I've always been a sucker for good indie music. It's different, it's standards aren't as strict, not even to critics, and one needn't follow the rules on much of anything. Those, I hope I don't need to say, are positive virtues and make the hunt for such material, hidden away in the North 40, worth the labor. Yeah, there's a lot of crap there, too, but not nearly as much as you hear on the goddam charts.
Groups like Johnny Z & The Occasionals (still one of my all-time faves), the Juke Joint Jumpers, The Trouble With Larry, Ham Sandwich, the New Duncan Imperials, and Bog only knows how many other back-room ensembles have given sonic omnivores a lot of pleasurable moments and more than a few laffs. Those of us with a taste for offbeat items always keep a look-out for more.
This guy is in that line. Looking at him on the liner, you'd never guess he was a musician (aren't they all contractually required to look like Keith Richards or Eric Clapton?...or are the drugs optional?), seeming more the insurance salesman, and his material isn't what you'd call chart-exemplary of the genre, but the damned thing about Howie Newman is that he's of a Martin Mull-ish bent: a slice of, and satire on, middle America. At first, I heard traces of Jesse Winchester, then a bit of Jeff Altenburgh (Newman chooses his sessioneers well), solid Robert Kraft on the swinging cuts, and finally a frail-ish James Taylor echoing in the background, but the lyrics and approach said "Mull!"...and I love the LPs Martin put out many years ago.
To get an idea of where Newman's laidback ironic sense of things is, consider the lyrics from Please Buy My Record:
Featured on the CD is the more-than-tasty guitar work of Duke Levine, who played with Mary Chapin Carpenter and is currently gigging with Til Tuesday's Aimee Mann, though Sean Staples gives him a run for the money on a sterling bit of mando work on Snow. Recessed in the background is Paul Kochanski's unobtrusive but spot-on bass quitar. Newman's wife Jennifer joins in on some backing vocals and - Geez, I thought I'd never say this in a music review! - she and hubby, pictured in the liner, are a note-perfect evocation of a middle-American pair. Jim Gambino's piano makes me thirsty for a Beck's draft straight from the tap, and Janet Feld should step into the foreground a bit more: there's a sense of a MaryAnn Price possibility there.

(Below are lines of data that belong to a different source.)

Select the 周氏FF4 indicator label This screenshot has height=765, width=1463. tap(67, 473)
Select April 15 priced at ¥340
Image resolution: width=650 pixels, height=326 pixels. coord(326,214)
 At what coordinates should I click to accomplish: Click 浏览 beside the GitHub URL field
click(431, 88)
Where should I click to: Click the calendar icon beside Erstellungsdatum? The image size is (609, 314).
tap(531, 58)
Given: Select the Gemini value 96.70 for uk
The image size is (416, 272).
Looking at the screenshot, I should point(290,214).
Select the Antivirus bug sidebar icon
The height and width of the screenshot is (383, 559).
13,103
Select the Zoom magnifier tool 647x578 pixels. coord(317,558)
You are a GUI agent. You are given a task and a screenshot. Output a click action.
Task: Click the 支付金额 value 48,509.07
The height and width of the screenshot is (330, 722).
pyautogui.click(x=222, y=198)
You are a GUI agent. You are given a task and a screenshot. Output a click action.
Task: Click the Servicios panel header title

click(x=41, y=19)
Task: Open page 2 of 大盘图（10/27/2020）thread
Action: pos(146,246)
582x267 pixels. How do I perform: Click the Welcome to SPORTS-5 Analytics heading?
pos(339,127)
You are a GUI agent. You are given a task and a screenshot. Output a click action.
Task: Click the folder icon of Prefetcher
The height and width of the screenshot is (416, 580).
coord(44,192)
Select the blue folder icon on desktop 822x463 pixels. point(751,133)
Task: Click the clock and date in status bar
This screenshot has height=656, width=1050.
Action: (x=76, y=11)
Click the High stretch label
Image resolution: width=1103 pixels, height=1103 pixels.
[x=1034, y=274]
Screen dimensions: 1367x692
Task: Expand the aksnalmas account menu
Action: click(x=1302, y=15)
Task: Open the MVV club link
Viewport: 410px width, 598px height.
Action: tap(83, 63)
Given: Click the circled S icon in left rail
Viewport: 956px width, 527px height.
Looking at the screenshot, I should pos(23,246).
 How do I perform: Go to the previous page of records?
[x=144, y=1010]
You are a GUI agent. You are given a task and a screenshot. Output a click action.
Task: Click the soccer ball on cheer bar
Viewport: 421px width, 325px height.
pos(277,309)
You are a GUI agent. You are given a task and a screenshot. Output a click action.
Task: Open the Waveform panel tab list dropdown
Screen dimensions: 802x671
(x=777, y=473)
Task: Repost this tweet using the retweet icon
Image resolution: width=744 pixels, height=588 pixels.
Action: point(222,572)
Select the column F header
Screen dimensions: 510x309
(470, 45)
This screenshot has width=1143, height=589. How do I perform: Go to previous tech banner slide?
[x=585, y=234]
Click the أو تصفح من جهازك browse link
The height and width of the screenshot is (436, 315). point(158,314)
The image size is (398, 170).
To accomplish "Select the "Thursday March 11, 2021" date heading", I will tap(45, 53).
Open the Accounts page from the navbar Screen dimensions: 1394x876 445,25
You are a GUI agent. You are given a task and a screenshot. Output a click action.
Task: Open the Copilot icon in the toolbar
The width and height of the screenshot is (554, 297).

Mostly, this is gently humorous good-timey folkrock with a number of cool one-liners ("you don't have to shovel rain") and mellow listenability. It won't hit the top of the charts but neither will it find its way into the pile of CDs periodically hauled down to the local CD shop or Salvation Army, nestled instead away in the second-string collection of discs one might want to hear when a desire for the more human side of the musical arts overtakes the fancy, the realm where spit and polish exist but not to a polyethylene shine. Two of Newman's tries at fairly straight takes (Thinkin' 'Bout You and Skeptical, both of which I suspect are for his wife) are the weakest cuts, while the third stab, Middle Age Love, kinda hits the mark. Goopy - a bit Dean Friedmany, a little Edu Lobo-ish - but I'm betting it'd go over well in the indie country market, it has the feel of the formula caught correctly. Nice instrumental progression in the middle eight, too. My favorite? Pushin' 30 (and this gent's pushin' a lot more than 30!), but there are several standouts.